Trials in India over 1,600 people was done with two-full doses and the data has been submitted to the regulator
Serum Institute of India
will seek approval for a two full-dose regimen from the Indian drug regulator after its partner, Oxford University, cited data from early trials and said following such a regimen showed a better immune response.
After phase 3 trials, Oxford, which is developing the Covid-19 vaccine Covishield with AstraZeneca, had said a full dose followed by a half-dose regimen showed 90 per cent efficacy, while a full two-dose regimen showed 62 per cent efficacy. However, it had said more work needed to be done to affirm that result.
Suresh Jadhav, executive director of the Pune-based firm, said on Friday Serum was seeking approval from the Drug Controller General of India (DCGI) for the two-full dose regimen.
Trials in India over 1,600 people was done with two-full doses and the data has been submitted to the regulator.
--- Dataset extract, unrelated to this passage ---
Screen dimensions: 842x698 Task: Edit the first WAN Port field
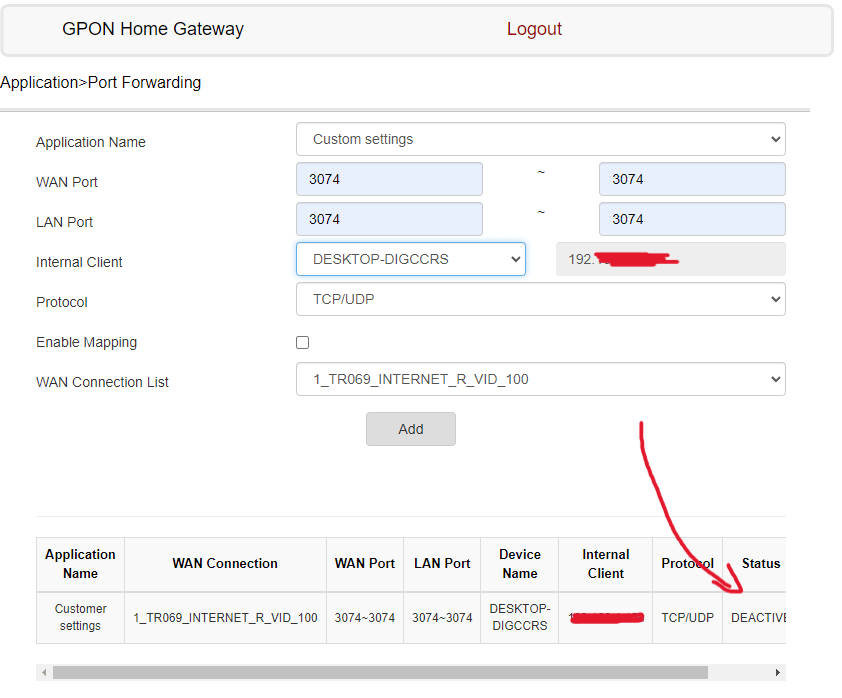coord(389,177)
Earlier this month, the Subject Expert Committee, advising the regulator on vaccine approvals, had sought additional data from the firm.
Jadhav said that one half-dose, one full-dose regimen is not a planned activity. “It happened because one analytical method used to determine the potency was changed...the product that was formulated had half the antigen. In India, we have tested with two full-doses," he said.
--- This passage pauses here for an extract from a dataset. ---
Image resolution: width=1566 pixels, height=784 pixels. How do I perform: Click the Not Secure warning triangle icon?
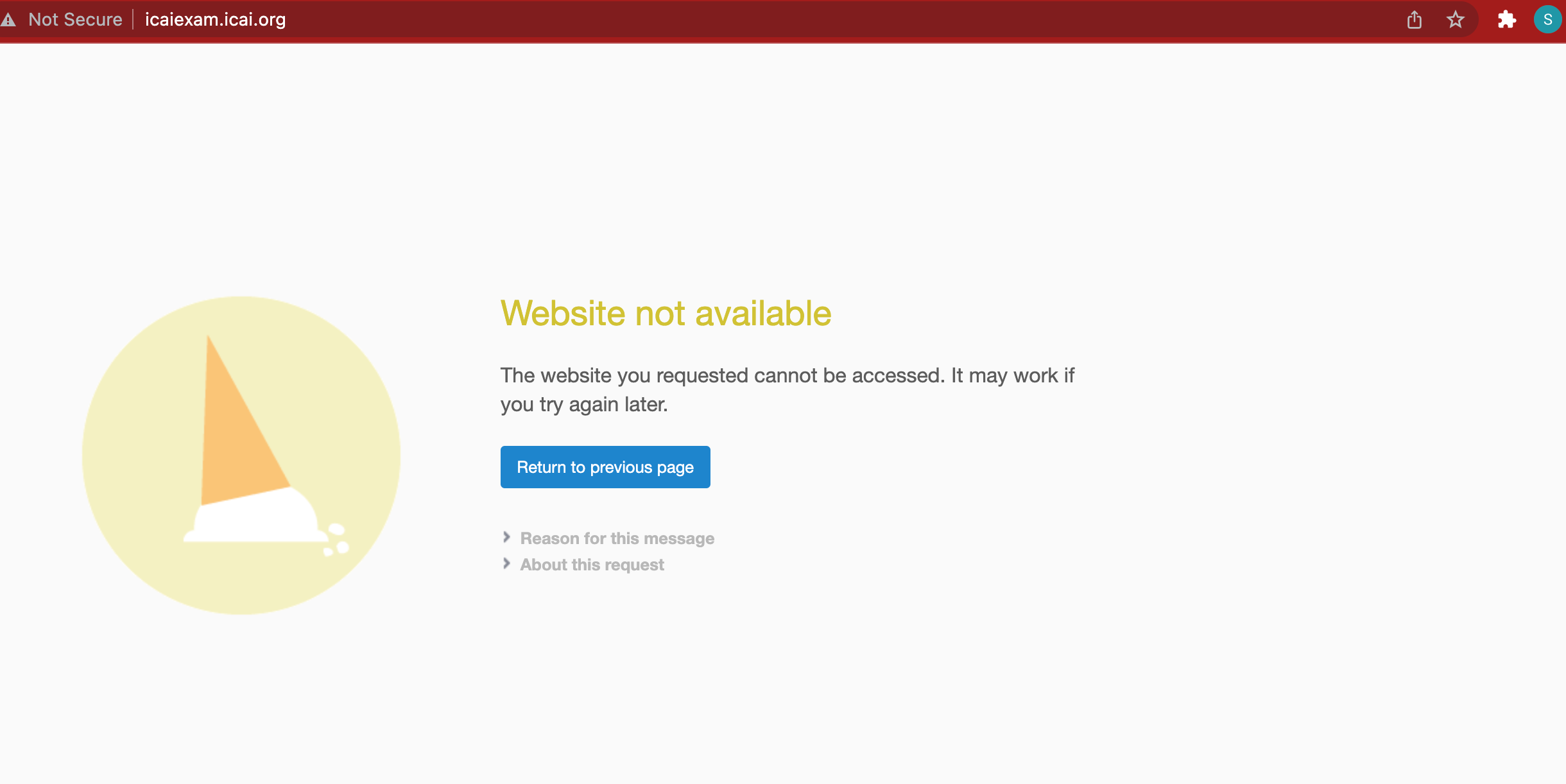click(x=8, y=20)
The latest details from the phase 1 & 2 trials, released on Thursday, did not refer to the half-dose/full-dose regime, which Oxford has said had been "unplanned" but approved by regulators.
Sources said if AstraZeneca
and Serum wanted to have a one half-dose and one full-dose regimen in India, it would need to submit further clinical data.
In November, a Serum spokesperson had said: “The AstraZeneca-Oxford vaccine is safe and effective. Even the lowest efficacy results are at 60-70 per cent, making it a viable vaccine against the virus. That said, varied age groups with different dosage forms will result in slight variations and efficacy. We must be patient and not panic."